Lake Laberge is a widening of the Yukon River north of Whitehorse, Yukon in Canada. It is fifty kilometres long and ranges from two to five kilometres wide, with an average depth of 54 metres. Its water is always very cold, and its weather often harsh and suddenly variable.

Names 
The local Southern Tutchone called it Tàa'an Män, Tagish knew it as Kluk-tas-si, and the Tlingit as Tahini-wud.

Its English name comes from 1870 commemorating Michel LaBerge (1836–1909) -  born in Chateauguay, Quebec, the first French-Canadian to explore the Yukon in 1866. It was well known to prospectors during the Klondike Gold Rush of the 1890s, as they would pass Lake Laberge on their way down the Yukon River to Dawson City: Jack London's Grit of Women (1900) and The Call of the Wild (1903), and Robert W. Service's poem "The Cremation of Sam McGee" (1907) mention the lake (although Service altered the spelling from Laberge to "Lebarge" to rhyme with "marge").

History and archaeology 
During the late 19th and early 20th centuries, after-winter steamers carrying goods on Lake Laberge early on in the shipping season regarded the lake as trouble, since it was one of the last such passages to thaw its ice.
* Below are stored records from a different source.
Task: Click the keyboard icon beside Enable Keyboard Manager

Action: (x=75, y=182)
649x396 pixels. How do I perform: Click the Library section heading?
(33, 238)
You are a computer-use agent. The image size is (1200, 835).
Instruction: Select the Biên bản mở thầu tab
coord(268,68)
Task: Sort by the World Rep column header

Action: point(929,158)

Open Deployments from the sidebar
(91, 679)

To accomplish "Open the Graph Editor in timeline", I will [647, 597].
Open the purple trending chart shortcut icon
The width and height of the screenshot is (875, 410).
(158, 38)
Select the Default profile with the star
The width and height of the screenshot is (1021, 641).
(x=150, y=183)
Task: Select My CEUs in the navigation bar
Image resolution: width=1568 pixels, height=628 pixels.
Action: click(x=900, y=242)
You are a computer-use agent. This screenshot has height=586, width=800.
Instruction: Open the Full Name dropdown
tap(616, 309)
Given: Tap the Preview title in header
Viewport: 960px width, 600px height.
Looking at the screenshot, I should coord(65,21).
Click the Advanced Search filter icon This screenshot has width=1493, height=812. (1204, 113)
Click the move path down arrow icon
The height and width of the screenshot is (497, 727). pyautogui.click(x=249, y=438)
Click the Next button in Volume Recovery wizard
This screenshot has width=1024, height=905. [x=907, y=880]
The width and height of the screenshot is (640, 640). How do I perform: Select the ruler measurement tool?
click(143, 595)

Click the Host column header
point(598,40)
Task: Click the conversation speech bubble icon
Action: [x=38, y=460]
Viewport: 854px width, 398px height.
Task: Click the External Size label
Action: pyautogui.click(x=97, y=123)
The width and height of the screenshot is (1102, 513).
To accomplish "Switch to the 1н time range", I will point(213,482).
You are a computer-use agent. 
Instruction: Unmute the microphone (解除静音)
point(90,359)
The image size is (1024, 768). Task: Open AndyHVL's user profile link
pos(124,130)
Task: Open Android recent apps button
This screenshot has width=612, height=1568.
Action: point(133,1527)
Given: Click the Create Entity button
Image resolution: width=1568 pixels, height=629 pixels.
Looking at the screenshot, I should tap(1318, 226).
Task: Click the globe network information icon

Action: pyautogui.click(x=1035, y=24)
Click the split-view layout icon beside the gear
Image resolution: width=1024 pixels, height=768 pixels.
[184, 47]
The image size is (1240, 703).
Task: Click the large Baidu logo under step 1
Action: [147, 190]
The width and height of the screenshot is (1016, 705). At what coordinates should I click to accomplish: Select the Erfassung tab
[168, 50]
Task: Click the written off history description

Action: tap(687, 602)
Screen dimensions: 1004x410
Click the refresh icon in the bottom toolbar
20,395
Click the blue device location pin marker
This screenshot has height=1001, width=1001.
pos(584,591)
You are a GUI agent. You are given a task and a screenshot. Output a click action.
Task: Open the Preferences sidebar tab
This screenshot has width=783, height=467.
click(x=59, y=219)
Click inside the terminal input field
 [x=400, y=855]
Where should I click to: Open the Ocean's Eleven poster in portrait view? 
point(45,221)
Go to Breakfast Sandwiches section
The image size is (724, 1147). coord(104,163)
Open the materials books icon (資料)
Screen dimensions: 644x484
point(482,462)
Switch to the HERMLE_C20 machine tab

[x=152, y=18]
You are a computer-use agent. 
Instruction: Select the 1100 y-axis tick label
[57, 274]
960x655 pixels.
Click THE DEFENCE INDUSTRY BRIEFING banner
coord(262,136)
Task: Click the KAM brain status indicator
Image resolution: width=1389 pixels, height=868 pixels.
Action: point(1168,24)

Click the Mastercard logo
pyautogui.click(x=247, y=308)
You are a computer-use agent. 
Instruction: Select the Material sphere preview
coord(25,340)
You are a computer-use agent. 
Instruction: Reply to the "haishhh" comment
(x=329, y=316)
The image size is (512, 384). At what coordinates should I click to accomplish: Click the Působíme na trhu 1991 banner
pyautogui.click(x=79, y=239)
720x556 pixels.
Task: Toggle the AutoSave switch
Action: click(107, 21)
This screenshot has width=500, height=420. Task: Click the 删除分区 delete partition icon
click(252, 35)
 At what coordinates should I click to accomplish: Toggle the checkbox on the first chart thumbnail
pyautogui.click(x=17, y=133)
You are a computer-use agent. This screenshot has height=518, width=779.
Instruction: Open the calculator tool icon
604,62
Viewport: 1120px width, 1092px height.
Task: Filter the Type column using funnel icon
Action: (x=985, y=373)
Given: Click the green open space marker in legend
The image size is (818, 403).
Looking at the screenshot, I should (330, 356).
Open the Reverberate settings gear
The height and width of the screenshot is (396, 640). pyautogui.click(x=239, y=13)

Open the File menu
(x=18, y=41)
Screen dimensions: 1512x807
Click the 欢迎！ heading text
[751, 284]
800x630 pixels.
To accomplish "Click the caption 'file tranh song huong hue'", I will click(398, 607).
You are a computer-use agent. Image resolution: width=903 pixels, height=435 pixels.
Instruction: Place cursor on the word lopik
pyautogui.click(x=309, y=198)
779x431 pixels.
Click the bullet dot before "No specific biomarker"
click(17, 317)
At least two methods were employed to break the ice up:

Method 1 Release a surge of water from the upstream control dam, below Marsh Lake, to suddenly raise the lake water beneath the ice, cracking the ice as its surface rises.

Method 2 Smear an abundant quantity of expended crankcase oil along the lake's icy length, causing it to melt by increasing the sun's warming effect.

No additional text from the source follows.